Qu'en est-il aujourd'hui de la zone euro ? Faut-il en faire le noyau dur de l'Europe ? Faut-il la réformer ? Selon moi, en l'absence de réforme, le risque d'éclatement de la zone euro est élevé. Il est extrêmement compliqué de trouver un compromis franco-allemand, mais c'est possible. Et si, au contraire, nous attendons, pourrons-nous, simultanément, développer les institutions et gérer une nouvelle crise ? C'est ainsi que les choses se passent depuis 2008. Selon moi, il serait préférable de retravailler tranquillement toutes ces questions extrêmement compliquées. Demandons-nous très sérieusement ce que nous risquerions à ne pas agir ! Une telle réflexion ne peut être publique. Pour ma part, j'entame des travaux lundi prochain avec les Allemands sur les scénarios de crise envisageables et le coût d'une préparation insuffisante.

Au moment de la crise, quand les tensions étaient très vives, l'avenir de la Grèce au sein de la zone euro a été l'objet, en Allemagne, d'importants débats. Nombreux étaient ceux qui estimaient que ce pays ne voulait pas coopérer et que la Grèce, comme l'Italie, ne pouvait vivre avec une monnaie forte et les structures mises en place ; c'est à la fois une question d'architecture et d'instruments et une question de volonté politique et de culture. Cette question du Grexit, à laquelle une réponse a été donnée en 2015, au niveau du Conseil européen, et qui était l'objet d'intenses échanges entre les gouvernements français et allemand, n'était pas seulement économique et financière, c'était aussi une question géopolitique. C'est un changement important, pour l'Allemagne, que celui qui l'a conduite à envisager la question de la cohérence et de l'existence de la zone euro, avec tous ses membres, d'une manière plus géopolitique.

Si nous n'agissons pas sur la zone euro, quel en serait le prix, en termes économiques, en termes de stabilité des pays membres susceptibles de la quitter mais aussi en termes géopolitiques et de crédibilité de l'Union européenne ? Le contexte politique est de plus en plus difficile. La meilleure option n'est-elle pas de retravailler pour que le système fonctionne ? Nous avons plus à perdre en renonçant à la monnaie unique, d'autant que la procédure de divorce serait très compliquée. La question n'en est pas moins légitime car, au bout de dix-sept ans de monnaie unique, les pays du sud de l'Europe ont des problèmes économiques et sociaux.

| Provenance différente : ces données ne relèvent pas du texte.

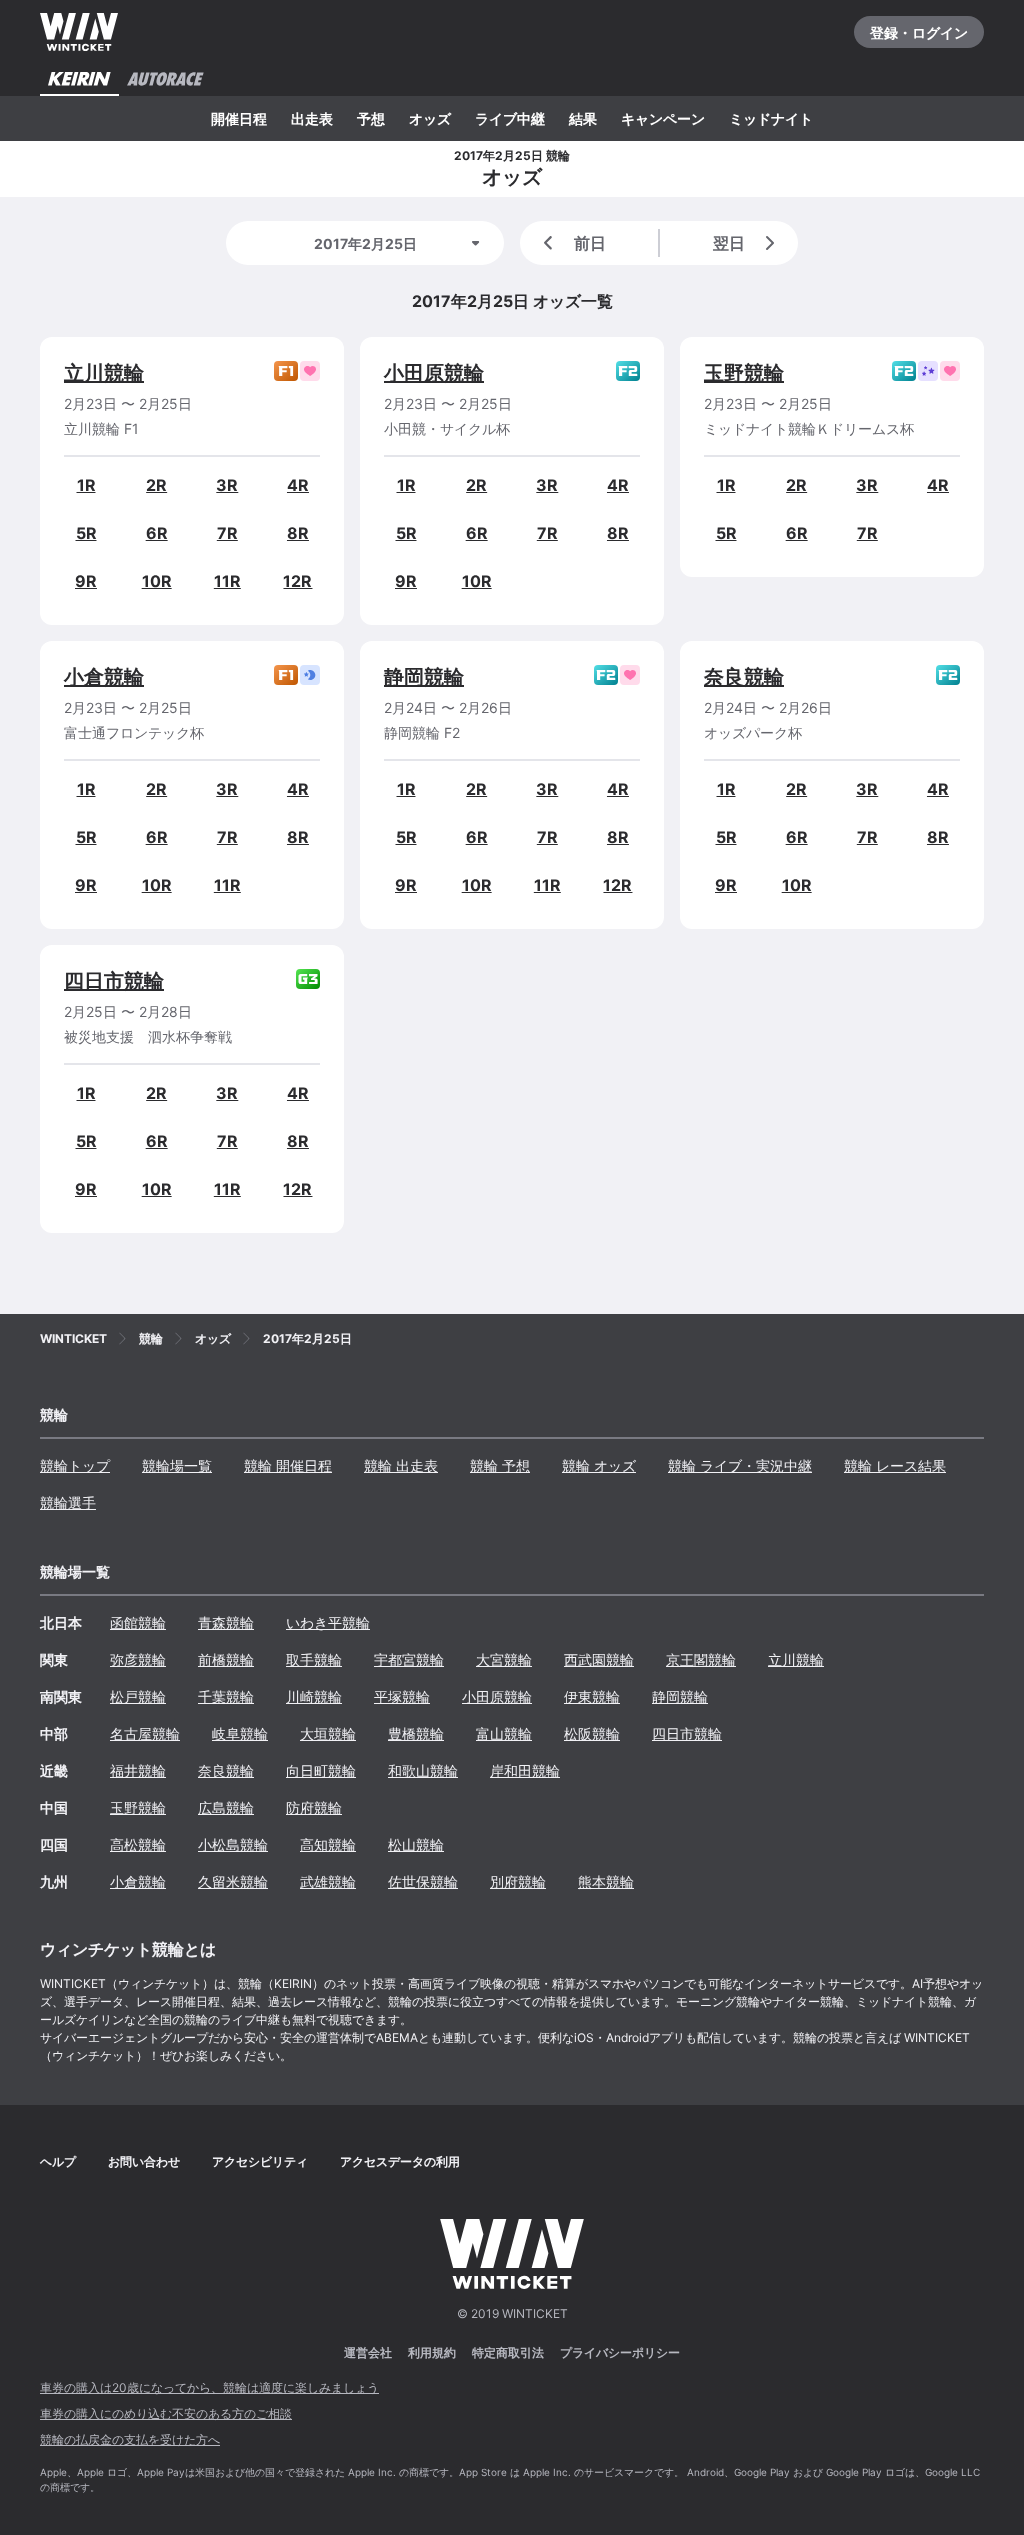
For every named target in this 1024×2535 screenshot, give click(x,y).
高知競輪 (328, 1844)
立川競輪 (104, 373)
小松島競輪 (233, 1844)
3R (227, 485)
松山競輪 (416, 1844)
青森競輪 (226, 1622)
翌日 (729, 243)
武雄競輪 (328, 1881)
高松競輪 (138, 1844)
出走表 (312, 118)
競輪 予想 (500, 1465)
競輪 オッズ (599, 1465)
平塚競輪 (402, 1696)
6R (157, 533)
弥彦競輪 (138, 1659)
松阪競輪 (592, 1733)
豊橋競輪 (416, 1733)
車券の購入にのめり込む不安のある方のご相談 (166, 2413)
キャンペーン (663, 118)
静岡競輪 (424, 677)
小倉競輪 (104, 677)
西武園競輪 (599, 1659)
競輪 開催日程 (288, 1465)
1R (86, 485)
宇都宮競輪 (409, 1659)
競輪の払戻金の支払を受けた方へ (130, 2439)
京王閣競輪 (701, 1659)
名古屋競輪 (145, 1733)
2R (156, 485)
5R (86, 533)
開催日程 (239, 118)
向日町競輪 (321, 1770)
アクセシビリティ (260, 2161)
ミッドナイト (771, 118)
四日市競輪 (114, 981)
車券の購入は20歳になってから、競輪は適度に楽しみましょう (209, 2387)
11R (227, 581)
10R (157, 581)
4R (298, 485)
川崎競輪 (314, 1696)
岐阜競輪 (240, 1733)
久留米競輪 (233, 1881)
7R (227, 533)
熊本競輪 (606, 1881)
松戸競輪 (138, 1696)
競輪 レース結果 (895, 1465)
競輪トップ (75, 1465)
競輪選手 (68, 1502)
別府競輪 (518, 1881)
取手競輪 (314, 1659)
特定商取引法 (508, 2352)
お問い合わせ (144, 2161)
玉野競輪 (744, 373)
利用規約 (432, 2352)
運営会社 (368, 2352)
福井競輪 (138, 1770)
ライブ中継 (510, 118)
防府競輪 (314, 1807)
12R (297, 581)
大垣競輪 (328, 1733)
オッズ (430, 118)
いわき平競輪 (328, 1622)
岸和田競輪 (525, 1770)
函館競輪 (138, 1622)
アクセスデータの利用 (400, 2161)
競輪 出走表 (401, 1465)
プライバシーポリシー (620, 2352)
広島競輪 (226, 1807)
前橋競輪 (226, 1659)
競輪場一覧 (177, 1465)
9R (86, 581)
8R (298, 533)
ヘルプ (58, 2161)
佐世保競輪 (423, 1881)
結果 (583, 118)
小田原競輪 (434, 373)
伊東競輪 (592, 1696)
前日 (590, 243)
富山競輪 (504, 1733)
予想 (371, 118)
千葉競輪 (226, 1696)
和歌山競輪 (423, 1770)
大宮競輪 (504, 1659)
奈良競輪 (744, 677)
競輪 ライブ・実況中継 (740, 1465)
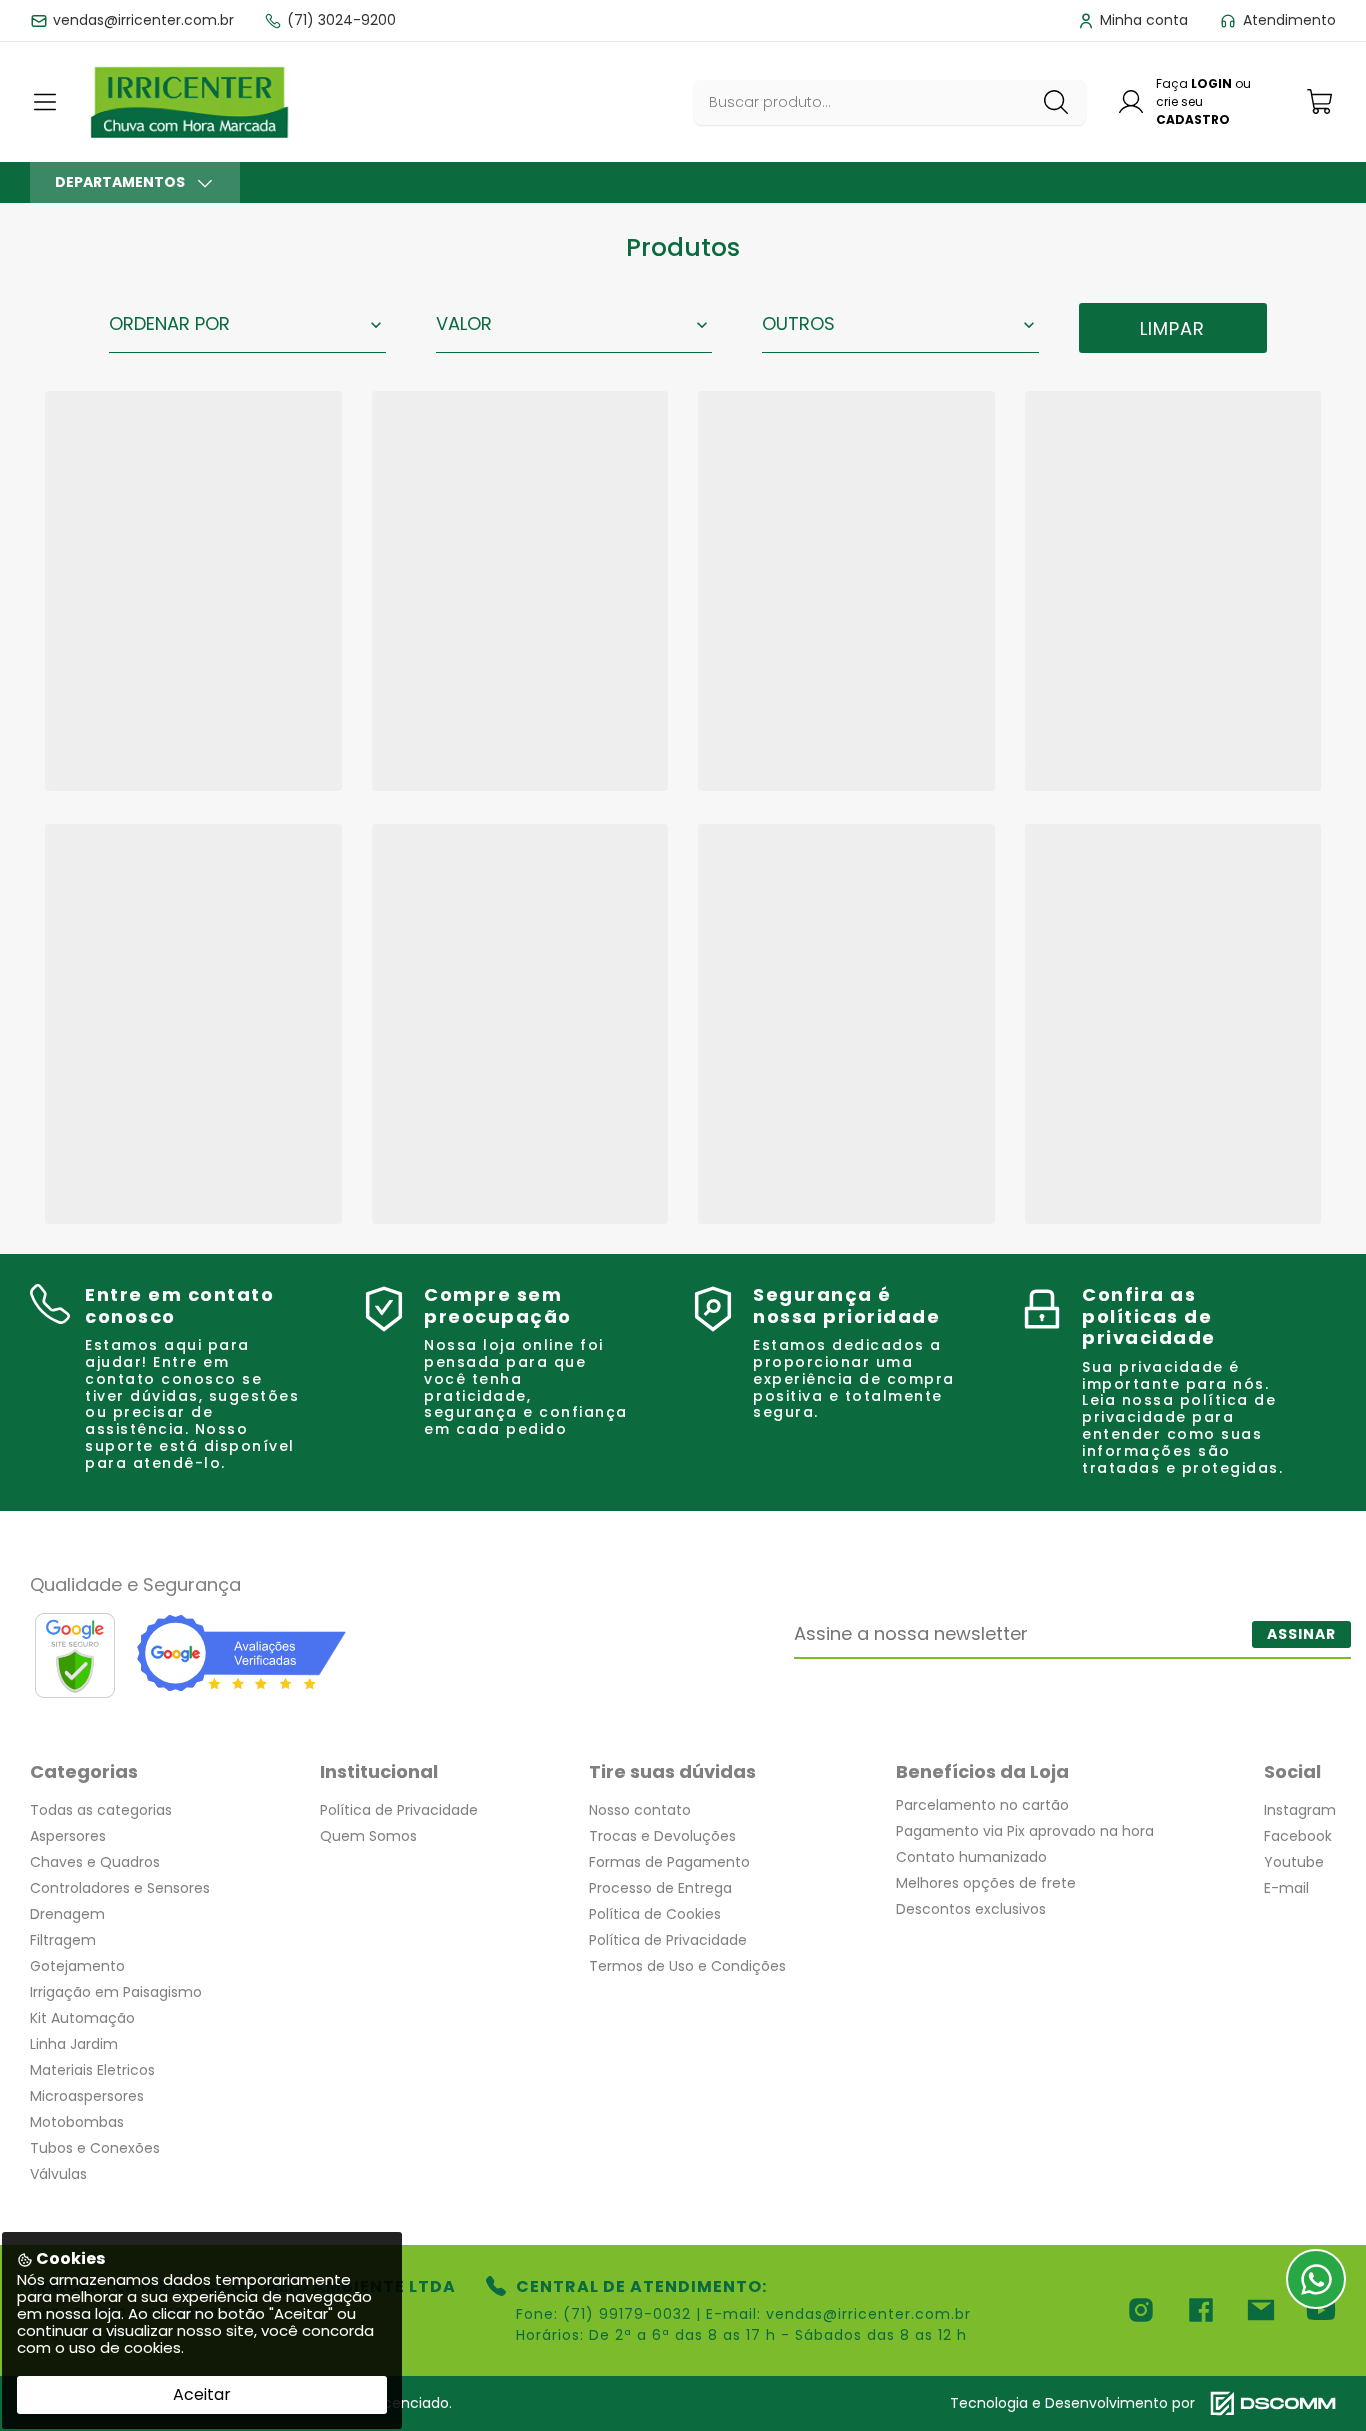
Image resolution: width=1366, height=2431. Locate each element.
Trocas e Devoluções (662, 1836)
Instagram (1300, 1810)
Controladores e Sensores (120, 1888)
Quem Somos (368, 1836)
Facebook (1298, 1836)
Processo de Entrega (660, 1888)
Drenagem (67, 1914)
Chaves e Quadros (95, 1862)
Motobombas (77, 2122)
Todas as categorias (101, 1810)
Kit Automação (82, 2018)
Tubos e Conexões (95, 2148)
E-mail (1286, 1888)
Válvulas (58, 2174)
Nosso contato (640, 1810)
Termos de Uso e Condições (687, 1966)
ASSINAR (1301, 1634)
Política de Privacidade (399, 1810)
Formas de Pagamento (669, 1862)
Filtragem (63, 1940)
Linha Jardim (74, 2044)
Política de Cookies (655, 1914)
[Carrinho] (1321, 101)
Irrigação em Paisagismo (116, 1992)
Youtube (1294, 1862)
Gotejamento (77, 1966)
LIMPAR (1172, 328)
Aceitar (202, 2394)
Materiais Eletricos (92, 2070)
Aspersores (68, 1836)
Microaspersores (87, 2096)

Cela m'amène à la question de l'Europe sociale. Je suis convaincue, personnellement, que nous devons avancer. Entre le chômage des jeunes et la migration des jeunes qualifiés des pays du Sud, nous ne sommes pas sur la voie d'une Europe plus équilibrée. Il nous faut donc y travailler, avec des instruments européens. Je l'ai dit tout à l'heure : la zone euro doit réfléchir davantage aux mécanismes et instruments de stabilisation – cela inclut un volet social. En Allemagne, les sociaux-démocrates se préoccupent de cette question, mais le débat doit mûrir. Ces considérations seront mieux entendues si nous montrons à quel point l'Allemagne profite de la situation en Europe et dans la zone euro, alors même que les citoyens allemands ont plutôt l'impression d'être tout le temps en train de payer pour les autres. Il y a là un décalage de perception sur lequel il faut travailler.

Effectivement, une initiative en matière de défense, proposée par la France et l'Allemagne, serait souhaitable, mais, dans ce domaine, c'est sans doute la France qui est le pays le plus fort, le plus crédible et le plus ambitieux. L'Allemagne n'en évolue pas moins, avec cette réflexion stratégique engagée par notre gouvernement, qui prépare le public et le parlement allemands à une prise de responsabilités plus importante. Cette évolution est plutôt positive, mais je suis d'accord avec vous : nous sommes toujours dans cette situation où le couple franco-allemand fonctionne parce qu'il y a un leader en matière économique et un leader en matière de politique de défense et de politique étrangère.

En Allemagne, nous ne parlons pas assez de l'Afrique. Il est donc bon que la France l'évoque dans le cadre du dialogue franco-allemand et au niveau européen. Entre le changement climatique, les conflits, l'instabilité politique, les problèmes de sécurité dans plusieurs régions d'Afrique, les migrations vers l'Europe risquent d'être plus nombreuses, et elles peuvent déstabiliser le continent africain lui-même. En Allemagne, cette question est sous-traitée ; la France peut apporter beaucoup de ce point de vue.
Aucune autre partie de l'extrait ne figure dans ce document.